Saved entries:

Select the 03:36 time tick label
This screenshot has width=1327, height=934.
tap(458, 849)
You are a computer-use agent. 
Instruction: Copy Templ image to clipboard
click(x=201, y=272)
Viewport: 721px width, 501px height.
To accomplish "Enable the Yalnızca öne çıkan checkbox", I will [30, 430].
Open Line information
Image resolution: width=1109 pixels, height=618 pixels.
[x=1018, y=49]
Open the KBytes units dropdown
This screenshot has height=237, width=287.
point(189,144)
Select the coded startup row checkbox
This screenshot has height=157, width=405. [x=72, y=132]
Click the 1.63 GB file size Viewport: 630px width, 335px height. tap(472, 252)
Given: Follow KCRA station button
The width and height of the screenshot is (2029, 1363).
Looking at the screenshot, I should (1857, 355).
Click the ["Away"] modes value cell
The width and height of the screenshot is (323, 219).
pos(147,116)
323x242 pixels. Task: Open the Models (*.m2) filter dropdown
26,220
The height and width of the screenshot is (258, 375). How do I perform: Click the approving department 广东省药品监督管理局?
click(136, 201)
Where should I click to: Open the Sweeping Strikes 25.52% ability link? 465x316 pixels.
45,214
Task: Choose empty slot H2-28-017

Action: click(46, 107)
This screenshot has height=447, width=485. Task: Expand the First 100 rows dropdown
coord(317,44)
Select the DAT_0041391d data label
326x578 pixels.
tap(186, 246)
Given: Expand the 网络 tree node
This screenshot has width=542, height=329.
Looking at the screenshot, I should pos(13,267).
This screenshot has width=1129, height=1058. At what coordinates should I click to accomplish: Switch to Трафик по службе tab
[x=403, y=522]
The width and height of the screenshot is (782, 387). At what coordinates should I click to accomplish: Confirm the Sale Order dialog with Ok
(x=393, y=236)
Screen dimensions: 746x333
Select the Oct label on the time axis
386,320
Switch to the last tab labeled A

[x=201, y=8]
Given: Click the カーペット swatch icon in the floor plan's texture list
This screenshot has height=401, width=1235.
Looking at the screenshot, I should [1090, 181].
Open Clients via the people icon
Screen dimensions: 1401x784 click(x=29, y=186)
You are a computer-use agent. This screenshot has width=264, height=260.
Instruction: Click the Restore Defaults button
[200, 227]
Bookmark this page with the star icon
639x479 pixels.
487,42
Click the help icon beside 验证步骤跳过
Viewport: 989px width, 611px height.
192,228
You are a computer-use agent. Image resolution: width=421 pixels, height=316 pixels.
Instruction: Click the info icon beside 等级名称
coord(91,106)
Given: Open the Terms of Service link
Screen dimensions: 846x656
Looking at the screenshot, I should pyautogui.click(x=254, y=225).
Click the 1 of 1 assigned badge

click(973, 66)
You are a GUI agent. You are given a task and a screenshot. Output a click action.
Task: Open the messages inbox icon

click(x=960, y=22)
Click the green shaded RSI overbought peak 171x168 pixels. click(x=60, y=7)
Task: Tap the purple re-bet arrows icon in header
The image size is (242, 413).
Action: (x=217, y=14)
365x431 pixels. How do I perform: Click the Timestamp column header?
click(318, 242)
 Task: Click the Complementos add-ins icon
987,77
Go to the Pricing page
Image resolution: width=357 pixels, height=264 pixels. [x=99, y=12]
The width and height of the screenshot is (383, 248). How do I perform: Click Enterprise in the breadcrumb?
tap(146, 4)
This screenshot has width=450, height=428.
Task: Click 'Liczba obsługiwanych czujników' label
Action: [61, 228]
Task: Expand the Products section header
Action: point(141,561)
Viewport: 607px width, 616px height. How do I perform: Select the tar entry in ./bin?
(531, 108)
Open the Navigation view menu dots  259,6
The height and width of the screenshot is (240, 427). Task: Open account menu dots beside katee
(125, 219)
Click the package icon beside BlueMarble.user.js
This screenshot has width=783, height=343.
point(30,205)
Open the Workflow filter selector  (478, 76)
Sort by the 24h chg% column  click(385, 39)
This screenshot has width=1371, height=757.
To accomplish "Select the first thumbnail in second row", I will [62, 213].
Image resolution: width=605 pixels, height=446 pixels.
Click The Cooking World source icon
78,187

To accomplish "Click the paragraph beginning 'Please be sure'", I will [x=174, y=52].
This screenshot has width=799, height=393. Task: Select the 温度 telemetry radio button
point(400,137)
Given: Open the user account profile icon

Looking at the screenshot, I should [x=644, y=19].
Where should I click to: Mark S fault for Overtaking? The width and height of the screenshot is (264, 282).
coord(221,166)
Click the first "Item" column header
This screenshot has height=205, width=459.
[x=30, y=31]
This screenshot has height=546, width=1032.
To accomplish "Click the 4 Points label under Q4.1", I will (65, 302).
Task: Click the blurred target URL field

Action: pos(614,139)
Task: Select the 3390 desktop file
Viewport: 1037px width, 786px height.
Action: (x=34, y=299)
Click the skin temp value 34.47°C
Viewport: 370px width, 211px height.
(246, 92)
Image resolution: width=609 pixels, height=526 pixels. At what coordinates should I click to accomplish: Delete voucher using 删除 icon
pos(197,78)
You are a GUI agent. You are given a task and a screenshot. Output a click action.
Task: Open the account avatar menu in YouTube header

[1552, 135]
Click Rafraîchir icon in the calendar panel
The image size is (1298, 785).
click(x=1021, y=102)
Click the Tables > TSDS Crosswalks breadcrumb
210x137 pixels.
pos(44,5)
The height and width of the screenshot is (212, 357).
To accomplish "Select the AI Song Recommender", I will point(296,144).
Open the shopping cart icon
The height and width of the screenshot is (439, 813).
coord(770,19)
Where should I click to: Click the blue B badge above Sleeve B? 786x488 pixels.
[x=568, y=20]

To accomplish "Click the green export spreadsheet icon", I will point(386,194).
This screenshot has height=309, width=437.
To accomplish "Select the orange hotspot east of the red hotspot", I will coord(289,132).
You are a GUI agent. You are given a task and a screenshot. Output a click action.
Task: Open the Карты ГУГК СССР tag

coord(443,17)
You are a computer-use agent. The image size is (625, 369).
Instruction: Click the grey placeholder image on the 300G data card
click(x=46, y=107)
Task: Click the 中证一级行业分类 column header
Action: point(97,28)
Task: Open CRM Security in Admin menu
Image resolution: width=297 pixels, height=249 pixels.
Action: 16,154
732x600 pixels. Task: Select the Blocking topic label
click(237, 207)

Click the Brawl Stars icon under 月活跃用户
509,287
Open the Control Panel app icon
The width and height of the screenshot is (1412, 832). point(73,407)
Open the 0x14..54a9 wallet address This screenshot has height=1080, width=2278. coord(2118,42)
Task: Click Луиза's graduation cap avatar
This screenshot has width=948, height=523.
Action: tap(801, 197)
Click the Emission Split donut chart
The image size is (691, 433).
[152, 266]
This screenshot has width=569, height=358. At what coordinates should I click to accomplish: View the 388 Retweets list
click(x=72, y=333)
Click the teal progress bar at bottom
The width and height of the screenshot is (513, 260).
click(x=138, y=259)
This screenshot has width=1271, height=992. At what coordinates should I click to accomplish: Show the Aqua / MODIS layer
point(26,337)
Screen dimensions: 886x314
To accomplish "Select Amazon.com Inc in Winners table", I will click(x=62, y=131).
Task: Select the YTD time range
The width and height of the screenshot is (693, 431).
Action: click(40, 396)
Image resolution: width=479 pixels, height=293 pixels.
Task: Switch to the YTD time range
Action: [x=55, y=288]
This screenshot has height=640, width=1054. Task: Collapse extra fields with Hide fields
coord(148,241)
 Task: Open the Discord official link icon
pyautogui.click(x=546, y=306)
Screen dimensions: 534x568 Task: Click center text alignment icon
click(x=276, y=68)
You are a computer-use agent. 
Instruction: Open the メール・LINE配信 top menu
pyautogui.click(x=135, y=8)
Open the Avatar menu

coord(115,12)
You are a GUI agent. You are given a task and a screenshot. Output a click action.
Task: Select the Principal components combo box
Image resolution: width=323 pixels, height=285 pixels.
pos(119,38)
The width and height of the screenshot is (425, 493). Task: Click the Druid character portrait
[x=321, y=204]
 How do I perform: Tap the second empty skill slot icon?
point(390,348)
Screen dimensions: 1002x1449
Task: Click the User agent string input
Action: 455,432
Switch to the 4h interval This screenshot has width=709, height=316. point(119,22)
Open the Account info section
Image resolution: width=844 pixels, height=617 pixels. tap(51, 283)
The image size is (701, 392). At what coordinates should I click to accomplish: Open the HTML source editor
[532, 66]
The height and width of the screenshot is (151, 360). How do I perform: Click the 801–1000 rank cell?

__Try it__
After locating the line with "The height and width of the screenshot is (212, 357)." above, return that line and every later line through the one with "You are a computer-use agent. The", word for word and with nothing else.

__Task answer__
The height and width of the screenshot is (212, 357).
To accomplish "Select the AI Song Recommender", I will point(296,144).
Open the shopping cart icon
The height and width of the screenshot is (439, 813).
coord(770,19)
Where should I click to: Click the blue B badge above Sleeve B? 786x488 pixels.
[x=568, y=20]

To accomplish "Click the green export spreadsheet icon", I will point(386,194).
This screenshot has height=309, width=437.
To accomplish "Select the orange hotspot east of the red hotspot", I will coord(289,132).
You are a GUI agent. You are given a task and a screenshot. Output a click action.
Task: Open the Карты ГУГК СССР tag

coord(443,17)
You are a computer-use agent. The image size is (625, 369).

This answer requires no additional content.